Le modifiche introdotte nel testo non richiedono quindi una nuova valutazione di impatto in quanto prevalentemente e sostanzialmente rinunciano, almeno in questa sede regolamentare e per il momento, ad apportare all’ordinamento vigente alcune delle modifiche originariamente ipotizzate.

Conseguentemente, è stata – tra l’altro – ripristinata la disciplina sanzionatoria ad oggi vigente, nonché la vigilanza diretta in capo all’ORIA per tutti gli iscritti al registro, utilizzando la tecnica del rinvio alle norme del CAP in tutti i casi in cui non sono state apportate modifiche operative alla disciplina di settore.

Viene mantenuta, comunque, la riorganizzazione del registro quanto alle categorie tenute all’obbligo di iscrizione diretta, in attuazione della specifica facoltà concessa dalla delega in parola.
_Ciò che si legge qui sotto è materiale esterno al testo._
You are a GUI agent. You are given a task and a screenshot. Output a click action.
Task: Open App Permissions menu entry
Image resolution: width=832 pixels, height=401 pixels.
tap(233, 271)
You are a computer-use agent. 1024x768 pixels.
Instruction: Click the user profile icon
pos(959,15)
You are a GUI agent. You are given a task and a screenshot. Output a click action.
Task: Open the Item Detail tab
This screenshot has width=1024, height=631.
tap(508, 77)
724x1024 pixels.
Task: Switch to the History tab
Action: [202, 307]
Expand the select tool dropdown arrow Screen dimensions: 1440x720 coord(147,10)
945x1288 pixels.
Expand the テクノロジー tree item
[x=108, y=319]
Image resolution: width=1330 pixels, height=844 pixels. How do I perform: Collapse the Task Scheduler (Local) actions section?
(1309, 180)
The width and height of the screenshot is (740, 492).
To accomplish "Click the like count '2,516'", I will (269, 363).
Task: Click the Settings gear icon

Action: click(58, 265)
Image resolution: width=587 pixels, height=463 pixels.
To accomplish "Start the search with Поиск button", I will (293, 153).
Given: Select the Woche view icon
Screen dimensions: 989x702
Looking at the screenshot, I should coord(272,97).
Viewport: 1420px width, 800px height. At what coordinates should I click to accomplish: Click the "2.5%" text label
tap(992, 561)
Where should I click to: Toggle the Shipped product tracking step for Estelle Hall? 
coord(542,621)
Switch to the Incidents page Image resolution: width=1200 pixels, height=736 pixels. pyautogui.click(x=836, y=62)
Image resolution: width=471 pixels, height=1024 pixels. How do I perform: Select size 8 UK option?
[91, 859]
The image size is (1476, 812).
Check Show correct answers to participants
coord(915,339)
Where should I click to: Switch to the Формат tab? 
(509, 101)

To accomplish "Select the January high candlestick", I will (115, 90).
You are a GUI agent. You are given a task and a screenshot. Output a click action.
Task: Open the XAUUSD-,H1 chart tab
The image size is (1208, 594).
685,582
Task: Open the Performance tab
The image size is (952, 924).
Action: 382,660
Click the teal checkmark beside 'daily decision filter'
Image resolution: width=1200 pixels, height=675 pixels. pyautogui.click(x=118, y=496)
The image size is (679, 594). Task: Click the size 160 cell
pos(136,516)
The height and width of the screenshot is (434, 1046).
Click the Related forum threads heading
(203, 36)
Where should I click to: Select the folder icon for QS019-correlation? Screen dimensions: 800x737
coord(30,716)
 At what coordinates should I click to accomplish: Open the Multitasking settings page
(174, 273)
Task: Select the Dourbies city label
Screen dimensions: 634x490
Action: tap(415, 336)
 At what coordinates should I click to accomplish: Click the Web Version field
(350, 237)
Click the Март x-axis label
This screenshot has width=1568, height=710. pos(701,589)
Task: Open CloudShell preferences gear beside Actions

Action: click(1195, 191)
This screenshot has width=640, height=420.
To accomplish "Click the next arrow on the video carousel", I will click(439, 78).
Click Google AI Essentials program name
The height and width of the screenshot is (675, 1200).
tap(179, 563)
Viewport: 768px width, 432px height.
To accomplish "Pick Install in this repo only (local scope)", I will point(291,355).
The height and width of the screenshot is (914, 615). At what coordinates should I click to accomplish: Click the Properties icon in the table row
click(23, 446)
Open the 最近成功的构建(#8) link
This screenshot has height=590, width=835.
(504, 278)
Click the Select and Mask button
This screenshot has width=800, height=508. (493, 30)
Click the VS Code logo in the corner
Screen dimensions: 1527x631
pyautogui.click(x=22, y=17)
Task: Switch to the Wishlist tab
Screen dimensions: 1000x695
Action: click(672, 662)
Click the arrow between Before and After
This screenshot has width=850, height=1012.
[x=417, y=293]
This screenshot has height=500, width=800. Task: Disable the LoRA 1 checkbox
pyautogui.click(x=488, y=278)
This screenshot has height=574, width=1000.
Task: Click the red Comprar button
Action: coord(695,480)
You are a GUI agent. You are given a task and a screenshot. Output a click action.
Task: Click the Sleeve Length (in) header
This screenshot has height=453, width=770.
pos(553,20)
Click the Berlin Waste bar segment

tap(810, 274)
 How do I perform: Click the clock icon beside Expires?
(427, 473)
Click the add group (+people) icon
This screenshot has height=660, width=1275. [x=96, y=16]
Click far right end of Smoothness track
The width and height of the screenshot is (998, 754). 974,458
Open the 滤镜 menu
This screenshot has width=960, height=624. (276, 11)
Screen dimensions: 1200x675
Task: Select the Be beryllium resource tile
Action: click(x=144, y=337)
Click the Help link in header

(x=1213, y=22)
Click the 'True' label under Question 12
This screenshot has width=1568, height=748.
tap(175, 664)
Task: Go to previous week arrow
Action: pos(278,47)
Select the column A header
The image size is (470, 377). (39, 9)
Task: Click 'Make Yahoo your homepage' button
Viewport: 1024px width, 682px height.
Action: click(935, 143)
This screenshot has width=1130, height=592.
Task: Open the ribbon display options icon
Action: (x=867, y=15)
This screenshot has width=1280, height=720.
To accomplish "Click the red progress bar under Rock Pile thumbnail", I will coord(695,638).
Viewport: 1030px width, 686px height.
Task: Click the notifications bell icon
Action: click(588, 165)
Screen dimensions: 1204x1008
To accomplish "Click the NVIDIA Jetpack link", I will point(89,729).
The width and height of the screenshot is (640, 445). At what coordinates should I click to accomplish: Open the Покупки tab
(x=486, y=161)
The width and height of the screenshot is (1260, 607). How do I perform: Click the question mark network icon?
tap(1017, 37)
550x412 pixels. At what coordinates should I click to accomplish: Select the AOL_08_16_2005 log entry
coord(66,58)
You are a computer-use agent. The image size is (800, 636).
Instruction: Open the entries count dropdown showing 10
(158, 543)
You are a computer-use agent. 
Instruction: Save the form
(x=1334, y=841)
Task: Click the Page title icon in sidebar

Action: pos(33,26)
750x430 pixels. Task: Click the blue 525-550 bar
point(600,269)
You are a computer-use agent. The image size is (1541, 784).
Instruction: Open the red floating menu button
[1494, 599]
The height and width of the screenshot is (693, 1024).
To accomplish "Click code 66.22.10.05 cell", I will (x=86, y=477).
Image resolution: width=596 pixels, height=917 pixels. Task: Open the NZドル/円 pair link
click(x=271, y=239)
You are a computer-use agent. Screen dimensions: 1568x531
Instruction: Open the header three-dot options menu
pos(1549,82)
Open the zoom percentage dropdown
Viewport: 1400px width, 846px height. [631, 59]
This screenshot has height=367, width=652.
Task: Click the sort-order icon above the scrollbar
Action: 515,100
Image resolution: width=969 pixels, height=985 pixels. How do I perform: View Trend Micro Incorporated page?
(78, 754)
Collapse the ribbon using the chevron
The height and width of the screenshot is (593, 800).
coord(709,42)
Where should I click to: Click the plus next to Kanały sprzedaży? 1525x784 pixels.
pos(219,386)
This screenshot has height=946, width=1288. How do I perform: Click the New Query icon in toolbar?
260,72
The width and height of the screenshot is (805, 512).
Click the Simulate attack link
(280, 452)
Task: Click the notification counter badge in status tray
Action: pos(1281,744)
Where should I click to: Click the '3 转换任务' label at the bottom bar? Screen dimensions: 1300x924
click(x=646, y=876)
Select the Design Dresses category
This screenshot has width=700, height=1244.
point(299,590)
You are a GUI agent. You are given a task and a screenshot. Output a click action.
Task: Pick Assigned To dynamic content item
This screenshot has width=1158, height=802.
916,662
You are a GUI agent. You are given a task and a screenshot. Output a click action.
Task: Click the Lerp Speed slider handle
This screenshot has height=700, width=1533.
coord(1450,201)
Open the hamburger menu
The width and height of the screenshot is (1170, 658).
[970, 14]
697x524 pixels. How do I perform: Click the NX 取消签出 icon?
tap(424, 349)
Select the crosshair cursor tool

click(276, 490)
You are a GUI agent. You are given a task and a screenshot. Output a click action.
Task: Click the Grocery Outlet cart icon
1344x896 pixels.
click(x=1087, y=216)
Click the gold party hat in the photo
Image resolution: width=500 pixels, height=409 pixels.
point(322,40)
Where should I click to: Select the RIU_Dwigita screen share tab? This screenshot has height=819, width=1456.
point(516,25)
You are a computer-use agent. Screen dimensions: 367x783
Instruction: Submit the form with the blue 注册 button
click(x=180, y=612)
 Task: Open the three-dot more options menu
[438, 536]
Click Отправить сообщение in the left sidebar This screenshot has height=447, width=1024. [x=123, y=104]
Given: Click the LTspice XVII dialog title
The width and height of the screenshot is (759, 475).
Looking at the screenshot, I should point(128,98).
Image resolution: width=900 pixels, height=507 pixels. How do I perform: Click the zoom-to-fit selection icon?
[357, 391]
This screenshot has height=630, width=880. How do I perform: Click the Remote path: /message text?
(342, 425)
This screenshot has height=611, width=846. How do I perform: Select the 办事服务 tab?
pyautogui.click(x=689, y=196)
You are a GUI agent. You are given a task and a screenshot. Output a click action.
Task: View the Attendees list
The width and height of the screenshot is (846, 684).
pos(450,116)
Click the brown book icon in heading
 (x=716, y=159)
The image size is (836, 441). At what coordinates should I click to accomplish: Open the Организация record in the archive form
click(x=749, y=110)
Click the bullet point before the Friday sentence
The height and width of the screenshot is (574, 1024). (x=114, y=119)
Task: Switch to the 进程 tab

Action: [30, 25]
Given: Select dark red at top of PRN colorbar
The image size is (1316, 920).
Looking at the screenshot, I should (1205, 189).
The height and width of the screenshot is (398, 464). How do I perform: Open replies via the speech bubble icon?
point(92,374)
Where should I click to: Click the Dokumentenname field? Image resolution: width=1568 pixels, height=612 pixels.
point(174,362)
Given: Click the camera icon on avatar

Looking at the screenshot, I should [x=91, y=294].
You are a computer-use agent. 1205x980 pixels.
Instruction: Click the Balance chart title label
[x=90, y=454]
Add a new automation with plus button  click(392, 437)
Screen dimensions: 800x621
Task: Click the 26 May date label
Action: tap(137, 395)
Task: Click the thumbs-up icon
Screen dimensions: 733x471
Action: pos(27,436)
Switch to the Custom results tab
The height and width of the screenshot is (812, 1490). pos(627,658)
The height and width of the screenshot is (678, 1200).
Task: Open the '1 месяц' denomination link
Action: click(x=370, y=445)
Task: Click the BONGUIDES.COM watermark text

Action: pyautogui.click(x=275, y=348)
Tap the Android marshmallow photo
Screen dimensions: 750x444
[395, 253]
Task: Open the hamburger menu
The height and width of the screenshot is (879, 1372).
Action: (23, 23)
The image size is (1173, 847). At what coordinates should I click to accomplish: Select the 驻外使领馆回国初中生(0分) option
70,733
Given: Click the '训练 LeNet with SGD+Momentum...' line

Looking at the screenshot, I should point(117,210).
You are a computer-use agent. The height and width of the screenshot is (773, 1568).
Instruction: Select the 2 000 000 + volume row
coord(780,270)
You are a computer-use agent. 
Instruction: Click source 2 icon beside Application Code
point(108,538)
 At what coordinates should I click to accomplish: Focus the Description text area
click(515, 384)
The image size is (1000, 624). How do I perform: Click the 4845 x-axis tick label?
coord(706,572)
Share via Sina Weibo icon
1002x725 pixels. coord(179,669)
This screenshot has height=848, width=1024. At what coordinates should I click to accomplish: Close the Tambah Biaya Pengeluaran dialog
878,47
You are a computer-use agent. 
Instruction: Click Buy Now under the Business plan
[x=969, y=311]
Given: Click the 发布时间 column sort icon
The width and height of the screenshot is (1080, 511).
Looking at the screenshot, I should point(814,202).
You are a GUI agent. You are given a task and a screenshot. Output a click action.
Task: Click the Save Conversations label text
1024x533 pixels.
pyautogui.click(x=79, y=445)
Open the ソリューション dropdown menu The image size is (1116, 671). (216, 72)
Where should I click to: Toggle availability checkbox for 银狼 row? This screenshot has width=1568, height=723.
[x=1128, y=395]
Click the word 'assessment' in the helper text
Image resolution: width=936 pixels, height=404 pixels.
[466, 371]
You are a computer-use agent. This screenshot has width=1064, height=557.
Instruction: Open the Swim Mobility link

Sono, infine, state apportate modifiche volte a garantire maggiore coerenza all’impianto regolamentare, nonché di coordinamento e di maggior chiarezza in tutti i casi in cui è stato ritenuto utile.

Il provvedimento dovrà essere sottoposto alla preliminare delibera del CdM, a cui seguirà il prescritto iter istruttorio.

 

Resto disponibile per ogni ulteriore chiarimento.

L’occasione è gradita per porgere cordiali saluti.